If $\mu = G(M+m)$ is that not considered a function during derivation?

 

[Mark44]

Thank you :)

However the only ambiguity I can feel for here is that is $\mu$ not a function?
If $\mu = G(M+m)$ is that not considered a function during derivation?

No. As you said in post #1, $\mu$ is a parameter, a kind of constant. G is the gravitational constant, and M and m are considered constants for the purpose of differentiation. The only varying quantities are r and $\frac \mu r$, that latter of which is a function of r.

 

[AdrianGriff]

No. As you said in post #1, $\mu$ is a parameter, a kind of constant. G is the gravitational constant, and M and m are considered constants for the purpose of differentiation. The only varying quantities are r and $\frac \mu r$, that latter of which is a function of r.

Does treating $\mu$ like a function, and using the chain rule also create the same output? As G, M, and m are all constants and would all derive to be equal to zero? Or must it remain solely as a parameter?

Thank you a lot though :)

 

[Mark44]

Does treating $\mu$ like a function, and using the chain rule also create the same output?

No, if I understand what you're asking. Then again, I don't see how the chain rule is applicable in this problem, since another way of writing the function is $-\mu r^{-1}$, which doesn't call for the chain rule..
In your work you had $\d {dr} \mu = 1\mu^0 = 1$, which is incorrect.

As G, M, and m are all constants and would all derive to be equal to zero?

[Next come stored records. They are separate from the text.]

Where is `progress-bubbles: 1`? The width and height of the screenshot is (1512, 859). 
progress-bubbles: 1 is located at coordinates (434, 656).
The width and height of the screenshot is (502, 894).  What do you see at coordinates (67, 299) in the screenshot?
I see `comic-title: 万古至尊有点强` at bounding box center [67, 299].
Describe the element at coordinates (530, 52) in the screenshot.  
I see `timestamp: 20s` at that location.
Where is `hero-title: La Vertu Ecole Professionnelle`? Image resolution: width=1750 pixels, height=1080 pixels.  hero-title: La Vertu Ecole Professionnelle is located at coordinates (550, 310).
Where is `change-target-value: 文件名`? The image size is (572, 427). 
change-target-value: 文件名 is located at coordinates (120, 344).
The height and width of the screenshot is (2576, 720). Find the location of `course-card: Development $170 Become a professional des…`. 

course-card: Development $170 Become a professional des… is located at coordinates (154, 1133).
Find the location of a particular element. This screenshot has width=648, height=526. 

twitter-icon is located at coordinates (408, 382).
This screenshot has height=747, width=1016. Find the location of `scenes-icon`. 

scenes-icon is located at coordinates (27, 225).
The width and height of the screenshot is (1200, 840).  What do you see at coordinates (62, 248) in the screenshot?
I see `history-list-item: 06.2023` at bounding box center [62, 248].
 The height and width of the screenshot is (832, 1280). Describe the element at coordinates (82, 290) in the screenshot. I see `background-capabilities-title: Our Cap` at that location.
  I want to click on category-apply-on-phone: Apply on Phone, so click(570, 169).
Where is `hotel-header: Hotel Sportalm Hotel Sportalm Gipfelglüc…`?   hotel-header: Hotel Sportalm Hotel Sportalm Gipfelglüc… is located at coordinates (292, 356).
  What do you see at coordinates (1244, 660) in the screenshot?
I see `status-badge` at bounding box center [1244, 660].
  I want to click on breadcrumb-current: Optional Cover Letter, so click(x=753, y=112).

All would differentiate to zero, yes. (We don't say "derive" when we differentiate something.) You can derive the Quadratic Formula when you solve a quadratic equation by completing the square, but you differentiate $\sin(x)$ to get $\cos(x)$.

 

[PeroK]

Thank you :)

However the only ambiguity I can feel for here is that is $\mu$ not a function?
If $\mu = G(M+m)$ is that not considered a function during derivation?

You can consider it a function of time, but it's a constant function. If you draw a graph of $G(M+m)$ against time, the graph is flat, so the derivative is $0$.

More fundamentally, though, you shouldn't even be trying to differentiate constants like that.